Lynn's critics have labelled the findings "simplistic", and based on what I've read so far, I'd have to agree.
According to Lynn, the decline in religious affliation and belief in God dropped dramatically in the 20th century because people have become more intelligent. A quick glance at the basic evolution of the human being, however, suggests that we may not have been as smart as our neanderthalic ancestors. If that is true, then Lynn's findings are not only "simplistic", as his critics have charged, but inevitably wrong.
Neaderthals were highly religious (though not in an organised sense), even superstitious people, yet their overall cranial capacity suggests a larger brain, and therefore a possible better overall cerebral capability. Mind you, as the documentary Battle of the Brains indicates, the jury's still out on whether a bigger brain means more potential capacity. For some, smaller regions of the brain are more efficient than others who have larger regions, and visa versa.
So, while it is that neanderthals may have been smarter and people with better-than-average IQs may be less inclined to believe in God, there is no clear-cut link between belief in a set of propositions and the overall intellectual horsepower of a person's brain.
And let's not fool ourselves into thinking that the world's major educational institutions are anything shy of nonreligious to begin with. Hence people who flourish in academic settings are going to be much more highly influenced by the philosophical climate of the institutes they attend. In our youth, we usually call that kind of exemplification "peer pressure", but somehow, when we peer into the upper-eschelons of academia the notion of that same "peer pressure" is overlooked, and people start exculpating themselves with unfounded excuses such as 'people are just smarter now.' Nonsense! People are able to access much more information now and, consequently, they are better equipped to meet the demands of reality face-on.

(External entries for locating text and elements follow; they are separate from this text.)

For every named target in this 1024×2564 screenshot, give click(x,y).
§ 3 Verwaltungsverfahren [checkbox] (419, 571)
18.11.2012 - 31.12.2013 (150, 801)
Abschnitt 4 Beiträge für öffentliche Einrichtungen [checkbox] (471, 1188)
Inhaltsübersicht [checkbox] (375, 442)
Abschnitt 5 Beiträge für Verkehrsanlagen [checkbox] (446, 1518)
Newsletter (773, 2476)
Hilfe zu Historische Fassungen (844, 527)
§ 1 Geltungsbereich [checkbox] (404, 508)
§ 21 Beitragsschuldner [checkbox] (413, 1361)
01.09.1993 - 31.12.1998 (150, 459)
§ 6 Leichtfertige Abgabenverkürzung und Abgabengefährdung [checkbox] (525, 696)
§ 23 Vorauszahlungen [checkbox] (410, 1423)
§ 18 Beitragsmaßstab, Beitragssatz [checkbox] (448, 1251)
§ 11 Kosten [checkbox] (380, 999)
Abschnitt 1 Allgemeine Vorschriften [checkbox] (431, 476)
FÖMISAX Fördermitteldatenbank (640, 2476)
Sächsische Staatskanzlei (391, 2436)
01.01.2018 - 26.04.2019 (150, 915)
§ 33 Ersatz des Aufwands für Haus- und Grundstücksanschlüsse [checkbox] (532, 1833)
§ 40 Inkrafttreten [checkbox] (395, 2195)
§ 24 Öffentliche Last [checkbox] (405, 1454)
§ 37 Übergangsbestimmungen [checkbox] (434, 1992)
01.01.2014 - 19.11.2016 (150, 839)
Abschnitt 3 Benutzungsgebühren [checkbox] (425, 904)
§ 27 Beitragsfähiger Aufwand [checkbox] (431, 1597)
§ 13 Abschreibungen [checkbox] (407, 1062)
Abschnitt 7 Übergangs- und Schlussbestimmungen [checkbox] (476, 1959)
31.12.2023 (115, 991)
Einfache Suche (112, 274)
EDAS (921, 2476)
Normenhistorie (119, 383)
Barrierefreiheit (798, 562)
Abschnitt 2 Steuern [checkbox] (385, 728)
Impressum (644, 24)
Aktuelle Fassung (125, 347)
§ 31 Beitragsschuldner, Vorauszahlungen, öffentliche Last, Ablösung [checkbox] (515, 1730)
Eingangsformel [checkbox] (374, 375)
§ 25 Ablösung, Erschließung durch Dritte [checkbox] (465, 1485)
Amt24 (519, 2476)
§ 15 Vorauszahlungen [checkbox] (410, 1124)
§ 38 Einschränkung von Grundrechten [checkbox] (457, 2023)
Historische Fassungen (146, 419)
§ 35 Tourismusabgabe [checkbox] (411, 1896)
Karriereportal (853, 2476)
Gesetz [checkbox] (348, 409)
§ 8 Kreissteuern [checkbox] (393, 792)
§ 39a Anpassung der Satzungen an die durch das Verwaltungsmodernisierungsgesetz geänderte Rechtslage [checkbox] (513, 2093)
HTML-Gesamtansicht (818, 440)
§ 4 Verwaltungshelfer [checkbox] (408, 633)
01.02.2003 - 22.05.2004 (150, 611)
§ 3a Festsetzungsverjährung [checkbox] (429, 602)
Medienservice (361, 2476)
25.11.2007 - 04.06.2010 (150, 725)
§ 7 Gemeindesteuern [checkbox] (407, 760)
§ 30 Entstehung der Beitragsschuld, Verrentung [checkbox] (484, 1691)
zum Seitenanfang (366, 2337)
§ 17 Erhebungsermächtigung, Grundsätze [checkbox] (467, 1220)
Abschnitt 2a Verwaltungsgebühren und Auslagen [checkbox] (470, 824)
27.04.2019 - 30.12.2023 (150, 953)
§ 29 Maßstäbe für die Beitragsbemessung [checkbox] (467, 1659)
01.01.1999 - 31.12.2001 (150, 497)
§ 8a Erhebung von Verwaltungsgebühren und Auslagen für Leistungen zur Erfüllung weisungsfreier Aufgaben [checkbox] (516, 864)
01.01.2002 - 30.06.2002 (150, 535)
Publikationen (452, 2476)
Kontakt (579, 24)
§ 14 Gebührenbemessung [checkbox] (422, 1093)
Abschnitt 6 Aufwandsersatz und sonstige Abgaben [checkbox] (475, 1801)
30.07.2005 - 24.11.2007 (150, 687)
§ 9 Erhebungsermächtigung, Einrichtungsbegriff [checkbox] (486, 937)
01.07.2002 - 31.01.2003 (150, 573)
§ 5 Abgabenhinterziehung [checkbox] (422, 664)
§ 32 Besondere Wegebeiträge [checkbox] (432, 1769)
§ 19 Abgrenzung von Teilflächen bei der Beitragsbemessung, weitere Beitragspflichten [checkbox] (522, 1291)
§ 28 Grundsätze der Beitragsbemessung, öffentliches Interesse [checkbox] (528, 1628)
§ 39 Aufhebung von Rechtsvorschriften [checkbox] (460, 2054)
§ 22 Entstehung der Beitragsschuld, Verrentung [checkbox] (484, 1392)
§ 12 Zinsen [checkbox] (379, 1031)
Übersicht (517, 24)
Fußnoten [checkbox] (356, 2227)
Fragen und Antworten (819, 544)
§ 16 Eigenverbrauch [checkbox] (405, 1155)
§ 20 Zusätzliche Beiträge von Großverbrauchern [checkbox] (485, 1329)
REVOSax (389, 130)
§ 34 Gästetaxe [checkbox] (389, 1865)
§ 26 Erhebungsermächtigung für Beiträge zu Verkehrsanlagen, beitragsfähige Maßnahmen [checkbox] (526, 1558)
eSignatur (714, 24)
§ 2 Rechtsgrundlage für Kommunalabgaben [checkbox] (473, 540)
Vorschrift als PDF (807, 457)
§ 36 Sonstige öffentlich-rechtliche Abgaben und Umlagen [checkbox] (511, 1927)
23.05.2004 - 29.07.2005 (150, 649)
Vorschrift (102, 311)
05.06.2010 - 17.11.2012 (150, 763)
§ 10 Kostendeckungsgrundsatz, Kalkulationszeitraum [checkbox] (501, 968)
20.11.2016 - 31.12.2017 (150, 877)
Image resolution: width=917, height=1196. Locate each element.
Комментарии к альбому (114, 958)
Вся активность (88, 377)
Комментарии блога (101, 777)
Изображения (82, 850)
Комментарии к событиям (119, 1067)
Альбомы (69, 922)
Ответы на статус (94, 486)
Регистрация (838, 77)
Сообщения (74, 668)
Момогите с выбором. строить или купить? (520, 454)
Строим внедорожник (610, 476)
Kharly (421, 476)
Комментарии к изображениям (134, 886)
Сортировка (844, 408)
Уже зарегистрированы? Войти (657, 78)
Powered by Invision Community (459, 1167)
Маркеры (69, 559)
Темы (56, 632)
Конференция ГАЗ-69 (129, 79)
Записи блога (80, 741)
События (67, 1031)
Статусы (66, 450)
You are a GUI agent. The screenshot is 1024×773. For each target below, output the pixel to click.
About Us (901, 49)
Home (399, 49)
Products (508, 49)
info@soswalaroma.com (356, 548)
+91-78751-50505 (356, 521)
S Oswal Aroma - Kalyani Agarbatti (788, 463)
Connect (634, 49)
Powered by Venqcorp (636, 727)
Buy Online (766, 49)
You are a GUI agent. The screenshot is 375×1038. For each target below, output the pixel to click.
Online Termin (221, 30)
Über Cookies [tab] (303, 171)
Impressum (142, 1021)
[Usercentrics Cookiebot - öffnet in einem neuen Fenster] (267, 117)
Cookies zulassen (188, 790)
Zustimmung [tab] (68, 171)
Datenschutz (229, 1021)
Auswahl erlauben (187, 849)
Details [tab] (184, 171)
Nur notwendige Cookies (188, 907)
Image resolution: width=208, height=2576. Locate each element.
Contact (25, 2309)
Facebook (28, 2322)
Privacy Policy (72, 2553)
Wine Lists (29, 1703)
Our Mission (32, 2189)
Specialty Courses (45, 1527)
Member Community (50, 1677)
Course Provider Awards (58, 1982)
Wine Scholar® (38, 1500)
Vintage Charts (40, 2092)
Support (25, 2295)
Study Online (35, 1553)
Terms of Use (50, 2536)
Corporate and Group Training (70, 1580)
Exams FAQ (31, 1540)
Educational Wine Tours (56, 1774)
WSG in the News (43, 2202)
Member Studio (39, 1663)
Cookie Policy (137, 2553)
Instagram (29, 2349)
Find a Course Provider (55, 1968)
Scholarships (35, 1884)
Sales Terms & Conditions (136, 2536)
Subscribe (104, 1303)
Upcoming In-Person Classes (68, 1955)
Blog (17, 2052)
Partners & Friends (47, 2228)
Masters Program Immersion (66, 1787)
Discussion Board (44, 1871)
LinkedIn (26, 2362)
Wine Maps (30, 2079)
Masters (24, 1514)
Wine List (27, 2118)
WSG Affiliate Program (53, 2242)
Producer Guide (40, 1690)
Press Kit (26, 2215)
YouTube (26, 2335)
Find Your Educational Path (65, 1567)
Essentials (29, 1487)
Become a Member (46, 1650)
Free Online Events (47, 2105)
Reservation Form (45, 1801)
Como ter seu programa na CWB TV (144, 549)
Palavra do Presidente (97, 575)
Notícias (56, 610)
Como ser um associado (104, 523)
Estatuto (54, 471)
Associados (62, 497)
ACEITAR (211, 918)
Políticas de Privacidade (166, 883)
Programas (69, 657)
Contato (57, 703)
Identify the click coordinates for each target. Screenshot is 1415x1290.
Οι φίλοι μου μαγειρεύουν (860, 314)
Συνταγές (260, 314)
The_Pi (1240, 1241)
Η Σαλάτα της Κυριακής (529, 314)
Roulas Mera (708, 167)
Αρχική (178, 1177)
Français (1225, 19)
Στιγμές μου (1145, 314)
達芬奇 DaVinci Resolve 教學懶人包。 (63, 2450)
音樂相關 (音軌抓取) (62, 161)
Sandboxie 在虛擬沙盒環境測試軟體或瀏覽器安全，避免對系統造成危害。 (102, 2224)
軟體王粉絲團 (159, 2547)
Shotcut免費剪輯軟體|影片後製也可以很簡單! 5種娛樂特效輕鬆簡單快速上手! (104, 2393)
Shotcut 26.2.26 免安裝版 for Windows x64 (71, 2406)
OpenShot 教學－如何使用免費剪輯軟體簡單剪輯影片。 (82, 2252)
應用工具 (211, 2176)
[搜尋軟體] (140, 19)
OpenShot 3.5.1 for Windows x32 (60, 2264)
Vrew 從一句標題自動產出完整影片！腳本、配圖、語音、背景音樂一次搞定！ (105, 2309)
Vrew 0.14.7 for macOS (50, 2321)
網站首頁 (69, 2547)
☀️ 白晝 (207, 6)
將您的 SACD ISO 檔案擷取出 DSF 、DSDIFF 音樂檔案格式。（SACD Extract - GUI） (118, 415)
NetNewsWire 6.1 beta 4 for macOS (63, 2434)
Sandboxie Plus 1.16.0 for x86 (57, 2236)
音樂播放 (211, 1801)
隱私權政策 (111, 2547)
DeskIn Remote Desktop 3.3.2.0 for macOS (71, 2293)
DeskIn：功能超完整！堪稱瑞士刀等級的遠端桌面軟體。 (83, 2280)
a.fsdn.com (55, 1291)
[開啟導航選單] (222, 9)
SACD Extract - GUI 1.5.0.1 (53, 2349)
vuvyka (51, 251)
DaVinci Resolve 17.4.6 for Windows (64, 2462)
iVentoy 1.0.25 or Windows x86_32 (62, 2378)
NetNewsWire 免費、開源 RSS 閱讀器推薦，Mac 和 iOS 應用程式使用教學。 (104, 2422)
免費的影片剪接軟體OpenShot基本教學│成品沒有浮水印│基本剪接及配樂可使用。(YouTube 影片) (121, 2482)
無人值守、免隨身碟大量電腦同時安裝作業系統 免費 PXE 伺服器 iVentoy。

In any case, being better informed and having more ready access to information doesn't make a person smarter, and really doesn't show a link into disbelief. The familiar logician's addage "correlation is not causation" is instructive here: while there may be an argument to suggest that readily available information can persuade people not to believe in God, that accessibility is not definitively the cause of a person's unbelief. And let's not forget that there are many sincere, highly intelligent religious folk who have access to the same information that most other people do -- and they keep believing.